On ne consacrera jamais assez d’efforts à décentraliser la prospective et à la mettre à la portée de chacun. « Les villes naissent, les empires disparaissent » (Claude Nicolas Ledoux). La prospective n’en a pas tenu compte ou, du moins, pas les États décentralisateurs. La planification décentralisée, locale ou régionale devrait être une exigence. Depuis cinq ans en France, la décentralisation a été surtout juridique, règlementaire et institutionnelle ; elle n’a pas été accompagnée du moindre souci de pédagogie décentralisée. Futuribles l’avait suggéré : on ne l’a pas entendu.
C’est l’honneur – et la mission – des quelques équipes indépendantes de prospective que d’être les levains d’une renaissance du long terme comme souci de société.
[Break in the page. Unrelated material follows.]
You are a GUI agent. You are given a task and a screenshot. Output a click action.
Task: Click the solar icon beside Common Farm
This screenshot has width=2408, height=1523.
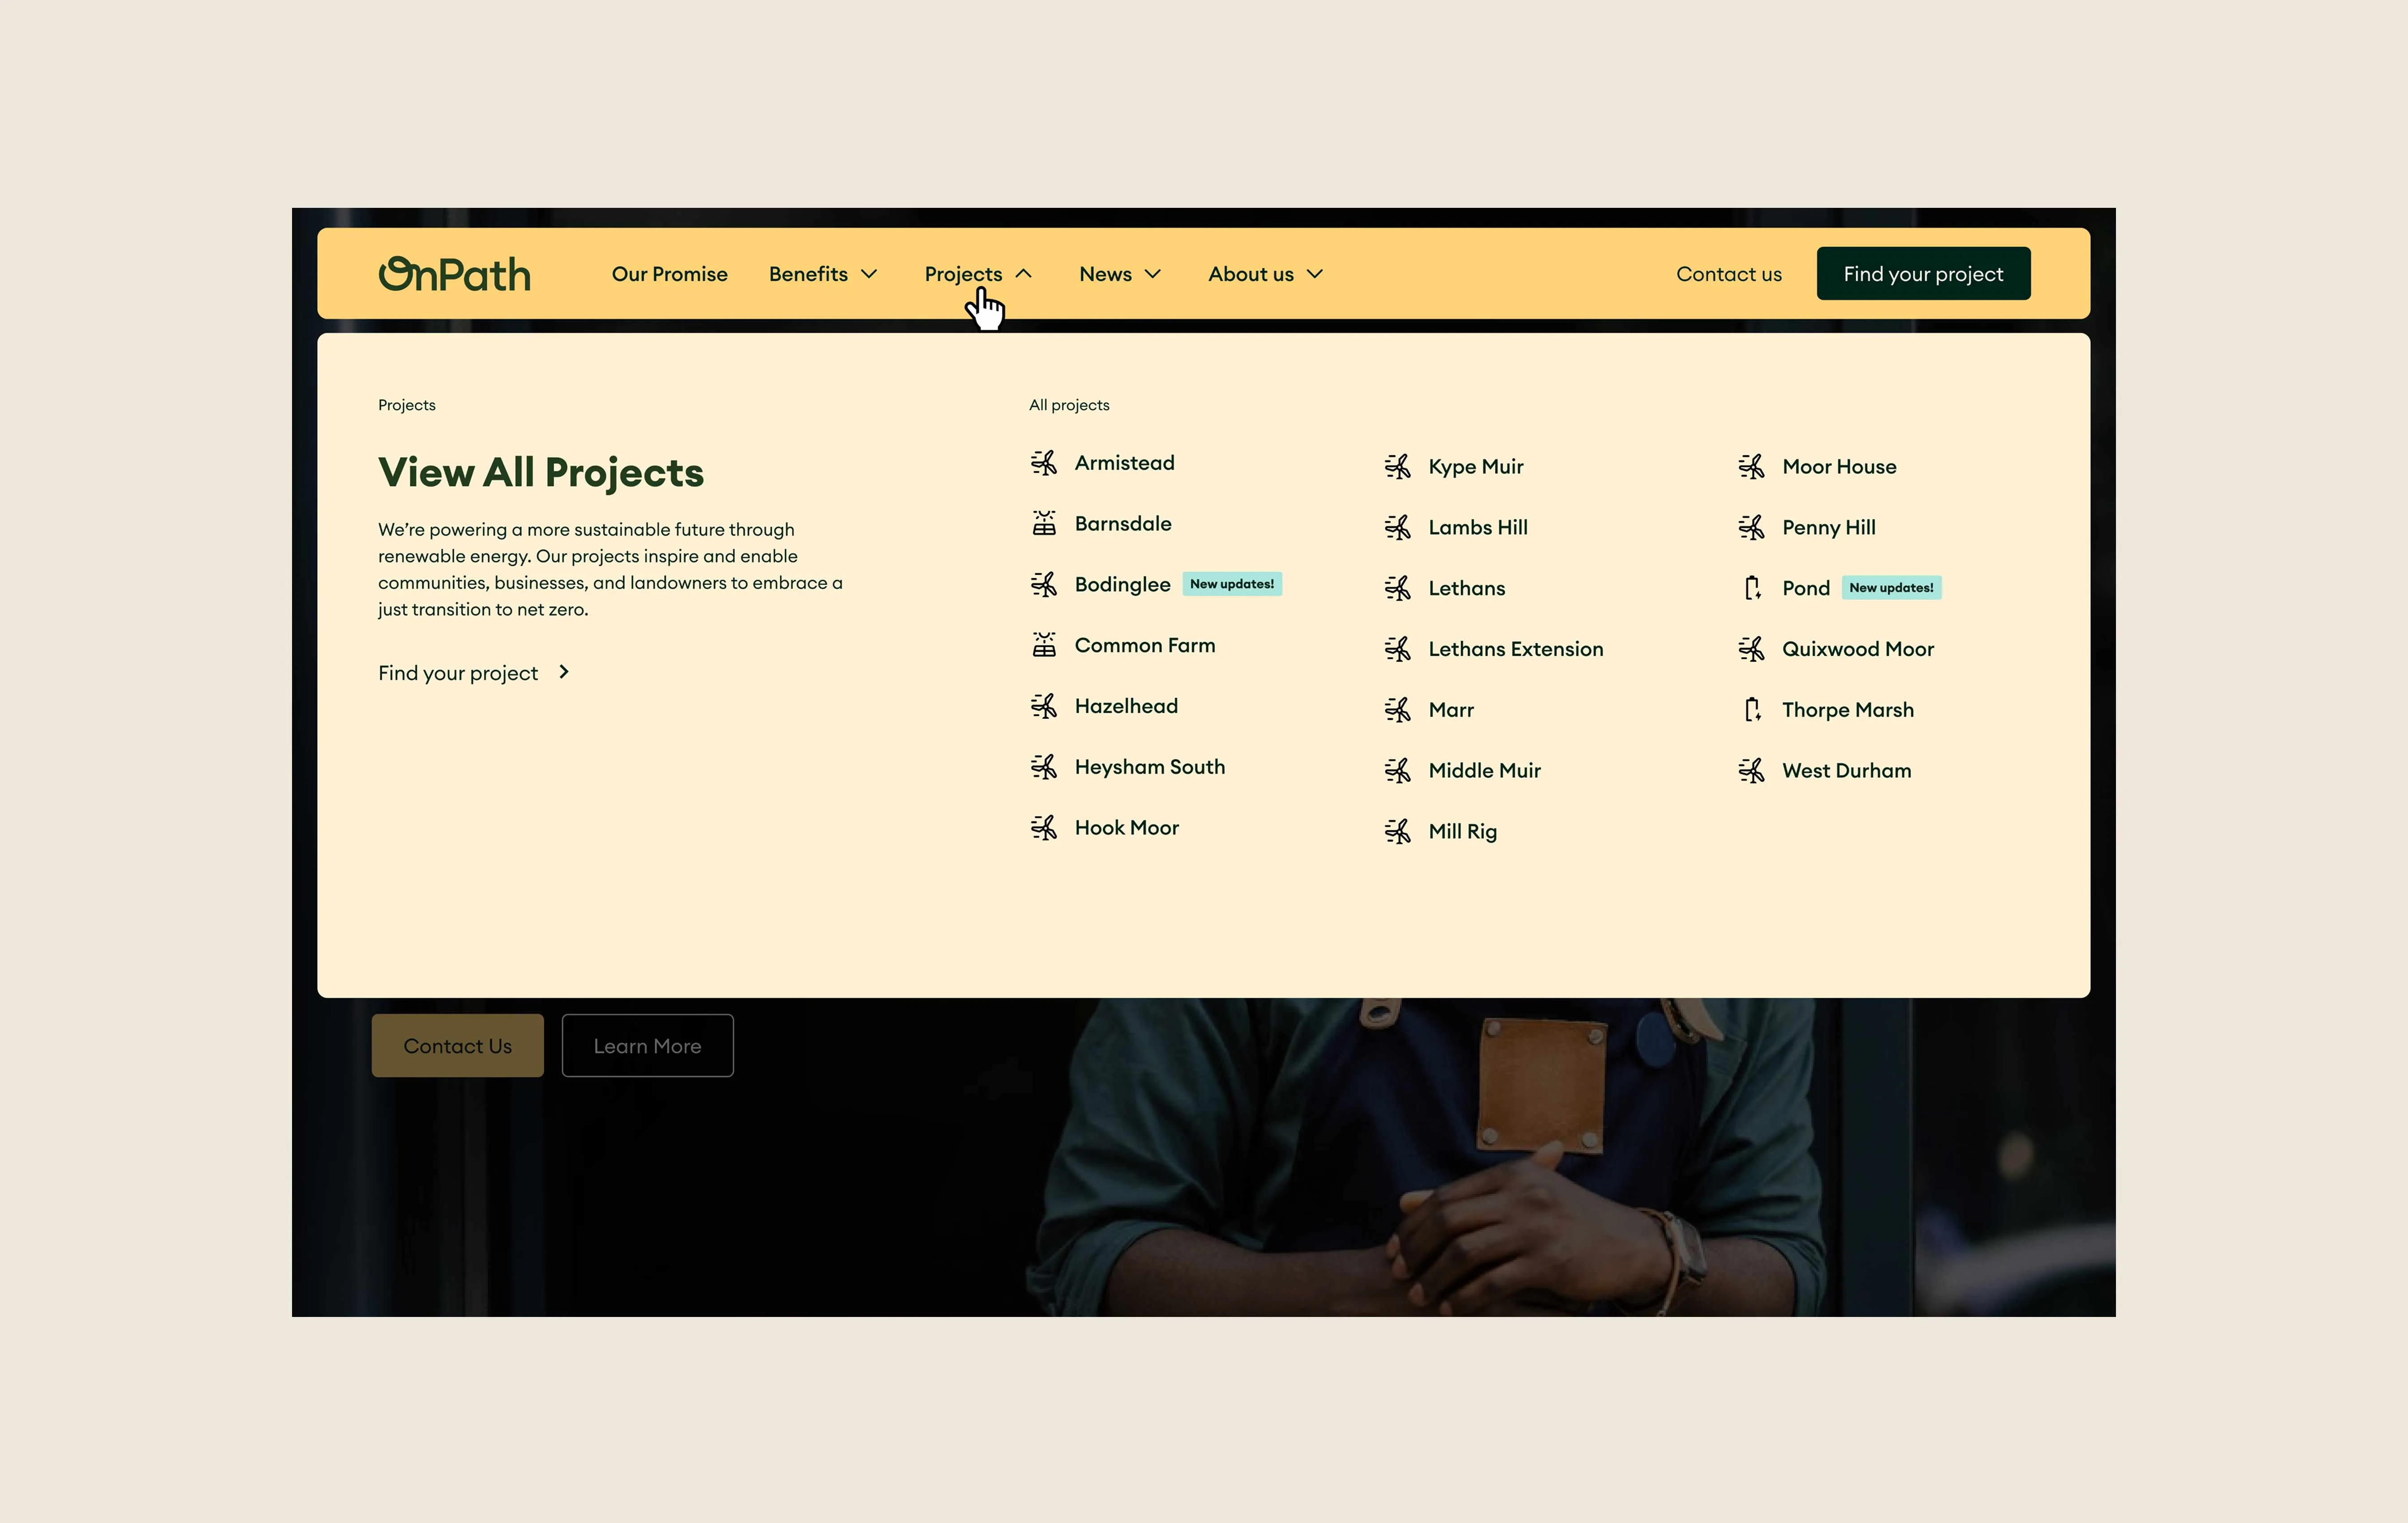(1043, 645)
Leur réussite sera moins faite des annonces qu’ils pourront faire des étapes de l’avenir que de l’éducation en profondeur qu’ils auront pu prodiguer ou susciter ; rendre l’avenir familier ; habituer les sociétés à refuser l’inexorable pour regarder plus loin ; identifier les non-connaissances et cultiver les interrogations que tout l’appareil éducatif a tendance à fermer sur l’acquis ; célébrer l’inattendu ; et surtout mettre en avant la seule liberté qui existe : celle de pouvoir choisir entre plusieurs avenirs si on prend la peine de les regarder en face.

* Revue Futuribles, no 100, 1986, p. 79-84. Serge Antoine, membre du conseil d’administration de l’Association internationale Futuribles ; président de la fondation C. N. Ledoux pour les réflexions sur le futur (Arc-et-Senans) ; engagé dans la prospective de la Méditerranée 1985-2025 ; directeur de la Revue 2000 (1966-1978) ; membre de l’institut du Temps.
1. Une fête du futur est envisagée en 1990.
2. Serge Antoine, « Pas d’Europe sans prospective », Futuribles, no 8, automne 1976.
3. Claude Nicolas Ledoux (1736-1806), architecte et utopiste, est le créateur de la Saline royale d’Arc-et-Senans qui abrite aujourd’hui la Fondation qui porte en Franche-Comté son nom.